WHAT YOU WILL DO:
Write out the records again exactly. Nothing should be dropped.

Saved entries
========

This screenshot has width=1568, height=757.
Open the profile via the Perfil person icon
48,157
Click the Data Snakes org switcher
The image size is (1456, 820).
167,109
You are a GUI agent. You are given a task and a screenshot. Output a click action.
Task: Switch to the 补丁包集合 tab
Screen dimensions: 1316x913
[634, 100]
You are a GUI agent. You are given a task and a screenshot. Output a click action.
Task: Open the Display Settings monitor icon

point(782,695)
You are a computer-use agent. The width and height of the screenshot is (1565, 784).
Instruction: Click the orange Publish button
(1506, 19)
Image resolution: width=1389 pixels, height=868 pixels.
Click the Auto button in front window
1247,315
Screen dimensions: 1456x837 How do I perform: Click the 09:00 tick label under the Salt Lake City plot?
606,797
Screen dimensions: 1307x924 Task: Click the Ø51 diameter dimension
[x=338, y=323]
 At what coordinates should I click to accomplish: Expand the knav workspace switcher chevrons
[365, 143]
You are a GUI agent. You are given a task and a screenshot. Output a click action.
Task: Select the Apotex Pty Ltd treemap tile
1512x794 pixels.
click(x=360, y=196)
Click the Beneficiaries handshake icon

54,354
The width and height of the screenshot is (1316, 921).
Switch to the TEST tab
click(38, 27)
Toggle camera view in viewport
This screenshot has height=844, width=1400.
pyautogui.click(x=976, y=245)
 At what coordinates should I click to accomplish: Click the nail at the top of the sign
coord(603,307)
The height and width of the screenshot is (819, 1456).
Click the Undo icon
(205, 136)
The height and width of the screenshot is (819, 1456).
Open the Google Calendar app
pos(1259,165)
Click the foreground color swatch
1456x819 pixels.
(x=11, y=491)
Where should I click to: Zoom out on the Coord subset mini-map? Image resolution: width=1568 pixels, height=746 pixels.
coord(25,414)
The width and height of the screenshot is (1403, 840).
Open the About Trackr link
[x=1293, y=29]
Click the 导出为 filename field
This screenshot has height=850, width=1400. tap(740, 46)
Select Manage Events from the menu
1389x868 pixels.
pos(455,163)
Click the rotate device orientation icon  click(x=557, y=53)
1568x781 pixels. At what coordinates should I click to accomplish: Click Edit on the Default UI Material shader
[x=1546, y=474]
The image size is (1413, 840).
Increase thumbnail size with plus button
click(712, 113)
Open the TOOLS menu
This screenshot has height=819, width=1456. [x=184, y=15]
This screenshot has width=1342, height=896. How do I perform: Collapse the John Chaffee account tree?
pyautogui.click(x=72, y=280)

========

WRITTEN ANSWER:
This screenshot has width=1568, height=757.
Open the profile via the Perfil person icon
48,157
Click the Data Snakes org switcher
The image size is (1456, 820).
167,109
You are a GUI agent. You are given a task and a screenshot. Output a click action.
Task: Switch to the 补丁包集合 tab
Screen dimensions: 1316x913
[634, 100]
You are a GUI agent. You are given a task and a screenshot. Output a click action.
Task: Open the Display Settings monitor icon

point(782,695)
You are a computer-use agent. The width and height of the screenshot is (1565, 784).
Instruction: Click the orange Publish button
(1506, 19)
Image resolution: width=1389 pixels, height=868 pixels.
Click the Auto button in front window
1247,315
Screen dimensions: 1456x837 How do I perform: Click the 09:00 tick label under the Salt Lake City plot?
606,797
Screen dimensions: 1307x924 Task: Click the Ø51 diameter dimension
[x=338, y=323]
 At what coordinates should I click to accomplish: Expand the knav workspace switcher chevrons
[365, 143]
You are a GUI agent. You are given a task and a screenshot. Output a click action.
Task: Select the Apotex Pty Ltd treemap tile
1512x794 pixels.
click(x=360, y=196)
Click the Beneficiaries handshake icon

54,354
The width and height of the screenshot is (1316, 921).
Switch to the TEST tab
click(38, 27)
Toggle camera view in viewport
This screenshot has height=844, width=1400.
pyautogui.click(x=976, y=245)
 At what coordinates should I click to accomplish: Click the nail at the top of the sign
coord(603,307)
The height and width of the screenshot is (819, 1456).
Click the Undo icon
(205, 136)
The height and width of the screenshot is (819, 1456).
Open the Google Calendar app
pos(1259,165)
Click the foreground color swatch
1456x819 pixels.
(x=11, y=491)
Where should I click to: Zoom out on the Coord subset mini-map? Image resolution: width=1568 pixels, height=746 pixels.
coord(25,414)
The width and height of the screenshot is (1403, 840).
Open the About Trackr link
[x=1293, y=29]
Click the 导出为 filename field
This screenshot has height=850, width=1400. tap(740, 46)
Select Manage Events from the menu
1389x868 pixels.
pos(455,163)
Click the rotate device orientation icon  click(x=557, y=53)
1568x781 pixels. At what coordinates should I click to accomplish: Click Edit on the Default UI Material shader
[x=1546, y=474]
The image size is (1413, 840).
Increase thumbnail size with plus button
click(712, 113)
Open the TOOLS menu
This screenshot has height=819, width=1456. [x=184, y=15]
This screenshot has width=1342, height=896. How do I perform: Collapse the John Chaffee account tree?
pyautogui.click(x=72, y=280)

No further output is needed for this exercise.